Il progetto di arte pubblica “Action Reaction” di Alessio Bolzoni consisteva di 26 fotografie giganti affisse per tutta Milano a pochi giorni dalla ripresa della vita sociale post confinamento. Le fotografie ritraevano uomini e donne in pose scomposte, in posizioni immaginarie quasi fetali, come a dire che la casa fino a quel momento era forse stata un utero, non si sa se confortevole o meno.

A più di un mese dal “via libera con prudenza” l’idea di libertà continua a vivere dentro ognuno di noi. Siamo oramai capaci di stare su due gambe e liberi dalla posa infantile a cui siamo stati costretti. Possiamo e vogliamo sbattere le ali per distendere un volo ma subiamo alt e stop a più riprese. Il circuito non ha ripreso a funzionare come si deve, qualcosa si è inceppato. E’ limitato l’orizzonte a cui aspirare, sono interdette le costruzioni sul lungo periodo.
Ma se è vero che l’equilibrio è la somma di movimenti alterni, questo sembra proprio il periodo in cui siamo chiamati a immersioni e risalite con una velocità che non riusciamo a decidere. Siamo i nuovi naufraghi e stiamo andando avanti.

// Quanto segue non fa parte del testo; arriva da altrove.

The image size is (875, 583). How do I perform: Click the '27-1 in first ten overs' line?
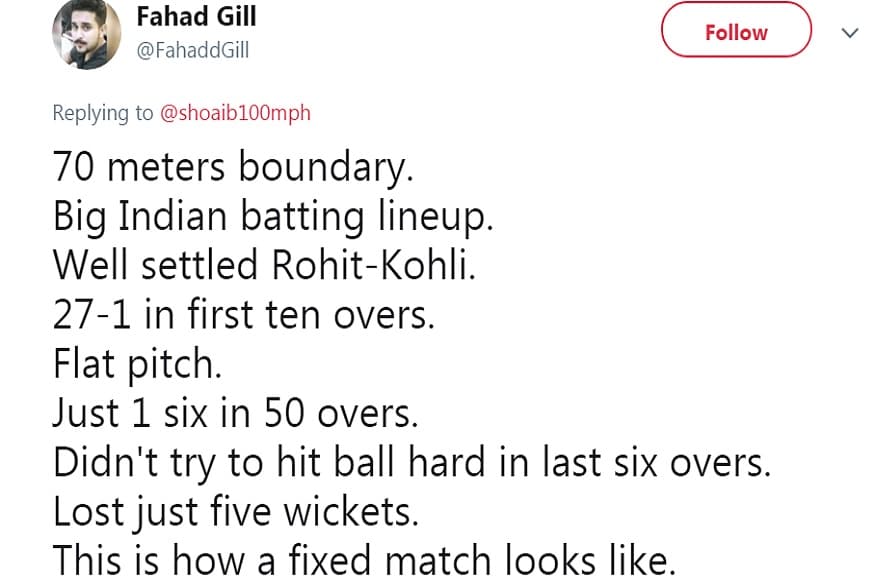(243, 314)
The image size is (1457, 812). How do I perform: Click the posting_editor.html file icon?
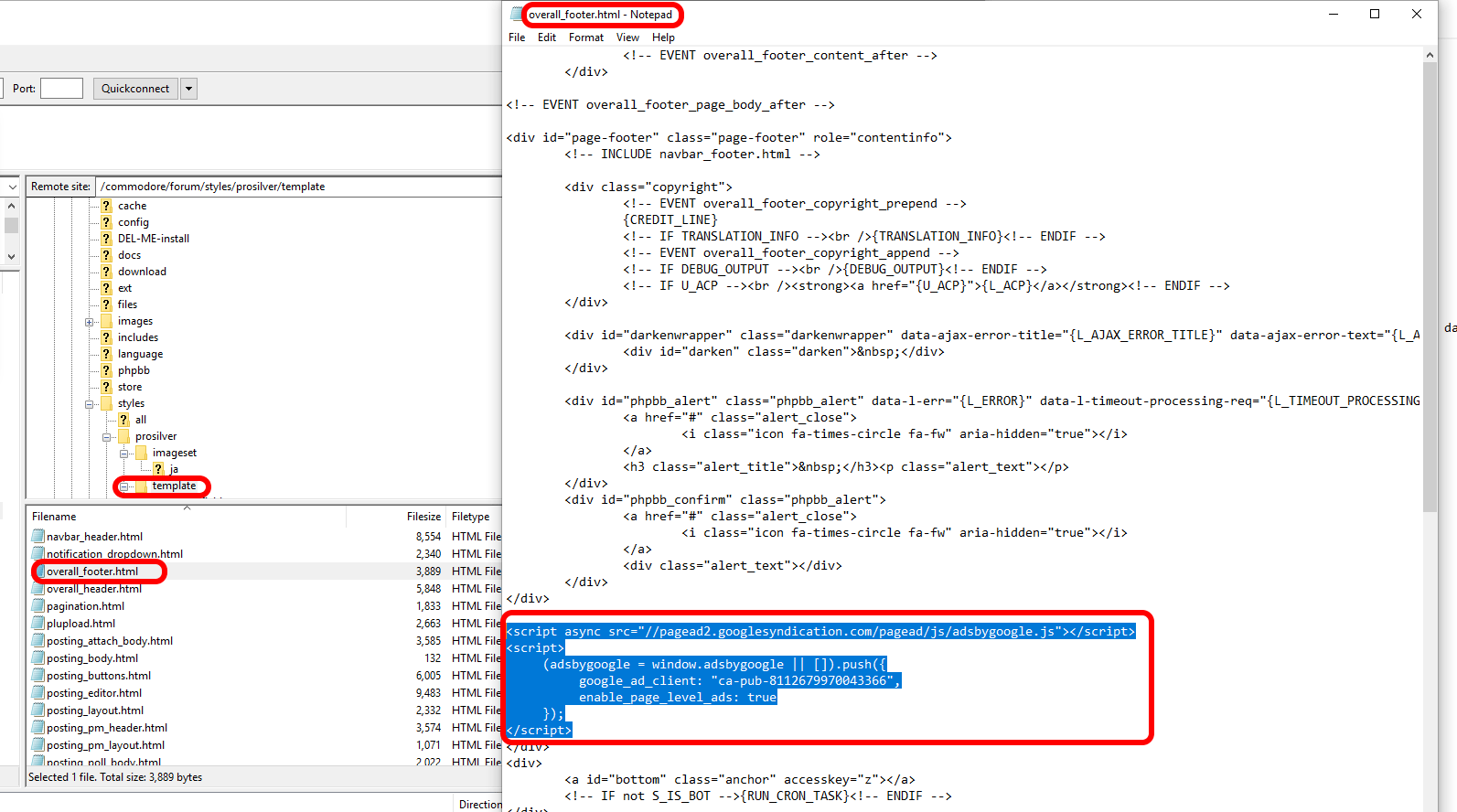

I giorni procedono e in sostanza stiamo nuotando e respirando sott’acqua imparando senza saperlo una nuova capacità di resistenza. Con una bracciata e una respirazione stiamo diventando nuotatori di questo nuovo tempo. La buona notizia è che siamo usciti dall’utero casa e intorno a noi c’è un mondo nuovo.
Questa rinascita comporta fatica, non importa come si nuota, l’unica cosa importante in questo momento è il fiato che si ha. La respirazione, quell’alternarsi, farà la differenza per il futuro. A ciascuno la propria capacità.